Ljubomir Stevanović

Personal information
- Date of birth: 8 August 1986 (age 39)
- Place of birth: Zrenjanin, SFR Yugoslavia
- Height: 1.72 m (5 ft 8 in)
- Position: Midfielder

Senior career*
- Years: Team / Apps / (Gls)
- 2003–2007: Mladost Apatin / 64 / (2)
- 2004: → Proleter Zrenjanin (loan) / 11 / (0)
- 2007–2008: Vojvodina / 0 / (0)
- 2008: → Banat Zrenjanin (loan) / 11 / (0)
- 2008–2011: Banat Zrenjanin / 64 / (10)
- 2011–2014: Metalurg Skopje / 93 / (14)
- 2014–2015: AEL Kalloni / 13 / (0)
- 2015–2017: Trikala / 59 / (5)
- 2017–2018: Aris / 0 / (0)
- 2018: Doxa Drama / 6 / (0)
- 2018: Rabotnički / 13 / (0)
- 2019–2020: Olympiacos Volos / 9 / (0)
- 2020–2021: Železničar Pančevo / 11 / (0)
- 2021–2022: OFK Kikinda
- 2022–2024: Radnički Zrenjanin
- 2024–2026: Naftagas Elemir

International career
- 2004–2005: Serbia and Montenegro U19 / 6 / (0)
- 2006: Serbia U21 / 1 / (0)

= Ljubomir Stevanović =

Serbian footballer (born 1986)

Ljubomir Stevanović (Љубомир Стевановић; born 8 August 1986) is a Serbian professional footballer who plays as an attacking midfielder.

==Club career==
In his homeland, Stevanović played for Mladost Apatin, Proleter Zrenjanin, Vojvodina and Banat Zrenjanin. He was transferred to Macedonian club Metalurg Skopje in the summer of 2011. Stevanović spent the following three seasons with the club, making over 100 competitive appearances.

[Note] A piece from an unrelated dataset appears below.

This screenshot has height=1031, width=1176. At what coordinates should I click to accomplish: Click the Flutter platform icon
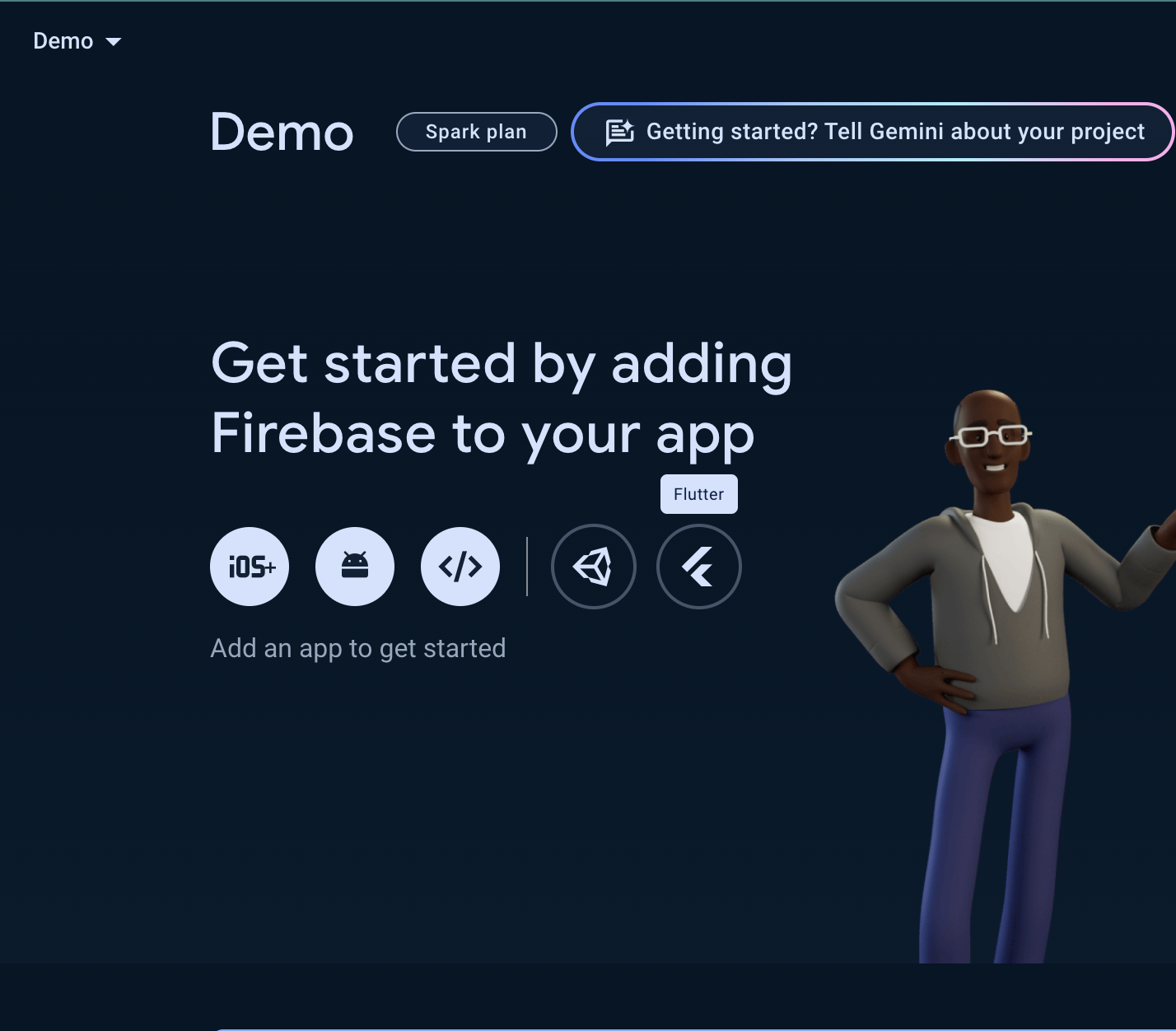(698, 567)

In June 2014, Stevanović signed a one-year contract with AEL Kalloni.

On 26 August 2015 he signed a contract with Trikala.

On 14 July 2021, he signed with OFK Kikinda.

==International career==
Stevanović represented Serbia and Montenegro at the 2005 UEFA European Under-19 Championship. He made one appearance for the Serbian national under-21 team, coming on as a substitute in a friendly game against Portugal U21 on 14 November 2006.